以上の打開策は、完全な比例代表制にすることだ。1995年の参院選で新進党が、2003年の比例部分において民主党が、自民党を上回る票を得ながらも、全体では自民党より少ない議席しか得られなかったことには、選挙制度によって、大事なところで不当な敗北を余儀なくされたのだという面があると筆者は思う。比例代表制であればこのようなことはなく、自民党1強の度合いは小さくなり、有権者が自民党よりも第2党の議席数を多くしたい場合、容易にそうなる。同時に、1つの政党が過半数を上回ることが難しくなる。合意形成に苦労するわけだが、このことも考慮しつつ、もう一度、より良い選挙制度について皆で考えることは重要である。

そうは言っても、与党は現行制度で勝っているのだから、それを大きく変えることには否定的であるのが普通だ。また、比例代表制にしたとしても、自民党1党優位がこうも定着し、民主党政権の失敗が政権交代に対する恐れを生んだ状況では、事はそう簡単ではない。

比例代表制を採用している国々では、一つの政党が過半数の議席を得ることはめずらしく、連立政権が常態化している。その連立を形成するための交渉は、難航することもある(総選挙の段階で複数の政党が協力関係にあり、そのグループが過半数を得ることもある)。そしておそらく日本では、少なくとも最初は、第1党である自民党と組もうとする中小の政党が競合し、交渉は自民党のペースとなるだろう。自民党は、表面上は相手の政党を立てることが上手いし、野党は小選挙区制であっても協力が難しい状況だ。どうであれ、中小政党の支持者は「与党の支持者」にはなれても、その支持政党の理念、政策は難しいだろう。これを克服して、比較的多くの政策で合致する政党同士、あるいは重要問題で合致する政党同士が、政策を軸とした、ドライな連立交渉の末に連立を組むということが、定着しなければならない(総選挙前に政党同士が連合を組む場合も同様である。そのような連合が増えれば、有権者にとって、どのような選挙結果があり得るのか、考えやすくなり、その上で新内閣の方針等を、比例代表制にしては予想しやすくなる。過度な多党化も避けられるかも知れない)。

ここでもう1つ、選挙制度について述べておきたい。選挙制度は、両院の過半数(あるいは衆議院の3分の2)以上の議席を持っていれば、改正することができる。2000年の総選挙の時であるが、市部で躍進する民主党を見て、自民党の実力者であった野中広務が、選挙特番のインタビューにおいて、東京都の小選挙区が小さすぎるとして、選挙区を大きくして定数を増やすべきだと口にしたと記憶している(確認できなかったが、野中が選挙制度を変えるべきだとしていたことは確かだ)。これはさすがに実現こそしなかったものの、非常に恐ろしいことだ。

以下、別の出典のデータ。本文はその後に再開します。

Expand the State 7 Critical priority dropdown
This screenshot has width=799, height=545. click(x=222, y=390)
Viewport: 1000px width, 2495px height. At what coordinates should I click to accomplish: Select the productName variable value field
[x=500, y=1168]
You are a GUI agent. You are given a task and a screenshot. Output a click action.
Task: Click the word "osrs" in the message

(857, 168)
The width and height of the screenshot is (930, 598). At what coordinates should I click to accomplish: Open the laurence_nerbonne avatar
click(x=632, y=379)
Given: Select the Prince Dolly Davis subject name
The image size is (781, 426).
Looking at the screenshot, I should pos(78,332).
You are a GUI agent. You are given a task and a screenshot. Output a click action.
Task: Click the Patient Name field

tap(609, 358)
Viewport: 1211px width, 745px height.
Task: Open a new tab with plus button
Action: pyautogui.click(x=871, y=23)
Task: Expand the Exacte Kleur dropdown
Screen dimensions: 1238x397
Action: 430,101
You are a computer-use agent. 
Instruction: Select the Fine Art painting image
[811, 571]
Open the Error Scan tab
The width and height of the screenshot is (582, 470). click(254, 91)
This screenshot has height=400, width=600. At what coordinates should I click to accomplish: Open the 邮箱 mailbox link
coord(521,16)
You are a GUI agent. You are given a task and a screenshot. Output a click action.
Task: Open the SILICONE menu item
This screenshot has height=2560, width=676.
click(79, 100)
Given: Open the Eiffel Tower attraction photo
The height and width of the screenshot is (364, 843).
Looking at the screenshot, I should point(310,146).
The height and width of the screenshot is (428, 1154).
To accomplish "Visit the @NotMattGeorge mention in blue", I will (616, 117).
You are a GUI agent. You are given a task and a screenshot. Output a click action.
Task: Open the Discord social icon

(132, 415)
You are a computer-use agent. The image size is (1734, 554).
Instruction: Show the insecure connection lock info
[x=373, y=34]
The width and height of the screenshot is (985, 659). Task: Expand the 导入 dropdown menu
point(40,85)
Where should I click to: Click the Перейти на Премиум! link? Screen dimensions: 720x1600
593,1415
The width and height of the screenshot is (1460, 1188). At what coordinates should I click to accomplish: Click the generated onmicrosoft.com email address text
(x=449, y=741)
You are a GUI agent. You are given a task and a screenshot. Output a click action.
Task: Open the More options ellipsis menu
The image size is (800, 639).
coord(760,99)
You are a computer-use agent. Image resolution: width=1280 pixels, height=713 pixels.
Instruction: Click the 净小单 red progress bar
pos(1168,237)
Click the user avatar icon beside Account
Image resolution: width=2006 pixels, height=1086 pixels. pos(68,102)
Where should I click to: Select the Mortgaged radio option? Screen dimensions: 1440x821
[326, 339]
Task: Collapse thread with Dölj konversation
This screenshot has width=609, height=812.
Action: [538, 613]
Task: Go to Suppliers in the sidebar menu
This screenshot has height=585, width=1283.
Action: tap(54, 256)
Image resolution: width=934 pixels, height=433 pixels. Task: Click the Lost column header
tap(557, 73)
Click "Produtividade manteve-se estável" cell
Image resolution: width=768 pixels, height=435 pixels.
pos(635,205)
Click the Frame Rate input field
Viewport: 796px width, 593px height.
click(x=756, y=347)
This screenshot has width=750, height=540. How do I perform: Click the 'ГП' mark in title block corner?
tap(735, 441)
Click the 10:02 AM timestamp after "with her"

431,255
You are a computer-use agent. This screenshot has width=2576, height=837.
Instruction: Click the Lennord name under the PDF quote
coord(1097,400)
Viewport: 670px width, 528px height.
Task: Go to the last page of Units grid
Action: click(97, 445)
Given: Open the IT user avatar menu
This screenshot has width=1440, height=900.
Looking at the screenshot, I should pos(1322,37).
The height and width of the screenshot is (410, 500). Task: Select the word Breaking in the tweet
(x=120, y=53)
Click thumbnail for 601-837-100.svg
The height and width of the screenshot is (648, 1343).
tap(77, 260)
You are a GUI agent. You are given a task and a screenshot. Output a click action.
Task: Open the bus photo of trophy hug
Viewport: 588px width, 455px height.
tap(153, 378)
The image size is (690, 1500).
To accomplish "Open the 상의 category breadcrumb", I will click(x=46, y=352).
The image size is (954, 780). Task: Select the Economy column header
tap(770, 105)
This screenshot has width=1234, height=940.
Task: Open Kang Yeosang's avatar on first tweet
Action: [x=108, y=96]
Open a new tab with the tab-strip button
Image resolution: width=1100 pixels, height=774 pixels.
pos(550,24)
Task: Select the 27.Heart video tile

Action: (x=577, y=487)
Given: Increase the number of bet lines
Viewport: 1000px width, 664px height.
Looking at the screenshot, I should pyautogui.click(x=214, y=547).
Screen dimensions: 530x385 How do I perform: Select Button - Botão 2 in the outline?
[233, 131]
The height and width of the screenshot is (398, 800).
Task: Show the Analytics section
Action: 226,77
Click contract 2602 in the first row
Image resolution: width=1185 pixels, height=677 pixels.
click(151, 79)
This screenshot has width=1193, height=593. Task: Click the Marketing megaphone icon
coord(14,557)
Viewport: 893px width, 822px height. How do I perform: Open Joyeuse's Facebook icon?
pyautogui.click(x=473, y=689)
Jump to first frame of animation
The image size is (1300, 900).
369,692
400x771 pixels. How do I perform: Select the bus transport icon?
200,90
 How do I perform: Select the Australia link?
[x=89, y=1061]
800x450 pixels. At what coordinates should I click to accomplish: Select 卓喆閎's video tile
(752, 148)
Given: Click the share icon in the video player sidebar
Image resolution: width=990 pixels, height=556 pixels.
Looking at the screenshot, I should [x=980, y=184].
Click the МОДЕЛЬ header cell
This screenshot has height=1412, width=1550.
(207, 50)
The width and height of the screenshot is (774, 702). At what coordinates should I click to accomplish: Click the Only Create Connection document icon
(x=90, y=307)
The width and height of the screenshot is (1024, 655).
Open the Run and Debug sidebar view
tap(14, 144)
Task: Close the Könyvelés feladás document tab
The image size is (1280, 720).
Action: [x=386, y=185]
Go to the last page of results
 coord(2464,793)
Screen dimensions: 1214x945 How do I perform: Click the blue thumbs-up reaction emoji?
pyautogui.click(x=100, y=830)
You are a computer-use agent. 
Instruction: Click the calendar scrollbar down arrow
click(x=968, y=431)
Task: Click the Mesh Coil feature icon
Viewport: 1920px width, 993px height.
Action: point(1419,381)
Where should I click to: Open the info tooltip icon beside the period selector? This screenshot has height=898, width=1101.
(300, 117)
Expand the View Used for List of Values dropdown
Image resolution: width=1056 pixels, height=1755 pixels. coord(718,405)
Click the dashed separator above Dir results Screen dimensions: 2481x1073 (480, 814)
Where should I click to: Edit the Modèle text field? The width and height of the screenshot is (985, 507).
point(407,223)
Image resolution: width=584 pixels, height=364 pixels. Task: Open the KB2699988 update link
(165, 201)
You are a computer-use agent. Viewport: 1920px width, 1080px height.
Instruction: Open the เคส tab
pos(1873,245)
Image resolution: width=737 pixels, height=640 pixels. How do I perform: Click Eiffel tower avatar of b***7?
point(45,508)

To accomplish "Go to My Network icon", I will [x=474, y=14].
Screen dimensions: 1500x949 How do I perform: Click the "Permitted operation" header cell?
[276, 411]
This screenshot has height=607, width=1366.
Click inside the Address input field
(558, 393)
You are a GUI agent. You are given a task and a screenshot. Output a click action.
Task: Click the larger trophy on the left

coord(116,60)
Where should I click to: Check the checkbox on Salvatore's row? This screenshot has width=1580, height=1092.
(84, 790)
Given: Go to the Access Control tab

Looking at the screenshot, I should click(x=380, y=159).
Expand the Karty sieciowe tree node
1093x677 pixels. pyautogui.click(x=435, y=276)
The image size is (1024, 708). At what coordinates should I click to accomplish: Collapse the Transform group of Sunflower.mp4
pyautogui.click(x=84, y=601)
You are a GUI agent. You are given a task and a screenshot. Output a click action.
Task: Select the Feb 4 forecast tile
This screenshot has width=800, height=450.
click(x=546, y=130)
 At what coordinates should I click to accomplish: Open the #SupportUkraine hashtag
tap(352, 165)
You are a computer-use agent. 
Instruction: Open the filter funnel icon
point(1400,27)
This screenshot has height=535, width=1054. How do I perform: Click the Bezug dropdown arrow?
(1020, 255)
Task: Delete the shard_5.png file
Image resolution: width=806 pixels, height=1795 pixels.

農村部の1人区(小選挙区)は自民党が勝つ可能性が高い。そして自民党は比較的弱くなった都市部であっても(民主党政権の後では事情が変わっているが、風に翻弄される傾向は今もある)、定数が複数ならば、議席を得られるだけの力があった。つまり、自民党に圧倒的に有利な選挙制度に変わる可能性があったのだ。第2党が比例の得票数で優位政党を上回るなどの、インパクトのある選挙結果が出ながらも、それが政権交代を直ちにもたらすほどではない場合、選挙制度を野党第1党に不利なものに変えられてしまう危険性はある。そのような意図が露骨すぎる改正は難しいだろうが、似たようなことは、同じ2000年、実際に起こっている。参議院の比例区における、非拘束名簿式の導入である。

非拘束名簿式が導入された理由は、拘束式の比例代表制(つまり政党が名簿の順位を決定する制度)について、自民党が、党員を多く集めた者ほど名簿における順位を高くするという方針を採っていたために、候補者が、党費として納められるべきカネを支持団体などから集め、実体のない党員を増やしたことにあった。新進党でも、後に詐欺事件で有罪となった友部達夫が、新進党の名簿順位を買ったと言える工作をおこない、当選したということがあった)。

しかし忘れてはならないのは、当時自民党が不人気であったことだ。優位政党の地位を失う危険が現実的になっていた時期であったのだ。利益団体の候補が多く立つものの、政党の人気投票の面が強い比例代表制において、政党にだけでなく、名簿の中の1人の候補者に投じることもできる(どちらにするか選べる。名簿の中の個人への投票によって、名簿の候補の当選順が決まるのだが、各党の比例区における獲得議席も、党の得票と、党の名簿の候補者の得票の合計で決まる。つまり名簿の一候補者への投票が、その所属政党への投票になる)。自民党と書くのに抵抗がある有権者の票を、タレントなどの人気者や、個人としては評価されている人材を擁立することで、獲得することができるようにしたのである。これでは制度の改正前よりも、自民党に有利になることは間違いなかった(野党が、所属するメリットが大きい自民党よりも優秀な、あるいは目立つ人材を擁立することは、なかなか難しかったといえる)。

もちろん、改正前の比例代表制であっても、人気のある人物を名簿に含めることはできた。しかし自民党が嫌われていれば、いくら人気者が名簿に含まれていても、「自民党」とは書かれにくい。それに非拘束名簿式と違って、以前の拘束名簿式では、全候補者の順位を決めなければならず、現職の議員が高い順位を期待する中で、党外にあった人気者を高い順位にすれば波風が立つし、低い順位では人気者に立候補を了承してもらいにくい。

さて、1党優位なのだから当然と言えば当然だが、第1、2党以外に優秀な政党が現れても、自民党に有利で、現状打破が難しい選挙制度では、勝ち目はない。都市部、またはごく一部の地域で躍進することはできても、全国的に支持を広げることは、不可能に近いのが現実だ。

2大政党に代わる政党として、有権者は姿勢、政策の明確な政党を求める。しかしはっきりすればするほど、支持者は減ってしまう(無党派層を全て固めれば勝てたとしても、それは実際には難しく、姿勢をはっきりして脱落者を出すような余裕は、非優位政党にはない)。

民主党が第3党から第2党になれたのは、第2党であった新進党が粉々になったからだし、日本維新の会(大阪派)が、分裂を繰り返しながらも一定の議席を得ているのは、大阪に地盤が偏っているからである(衆議院では議席数が非常に少ないが、希望の党に食われた面もあるかも知れないから、まだ分からない)。これが完全な比例代表制であれば、議席を伸ばしていきやすいし、キャスティングボートを握って、それをてこに、有権者に浸透することもできる。総選挙後に多数派形成の駆け引きが展開されたり、連立政権が常態化して政治が不安定になったりするデメリットはあるが、風通しを良くし、無意味な繰り返しを脱するには、やはり良いのではないだろうか。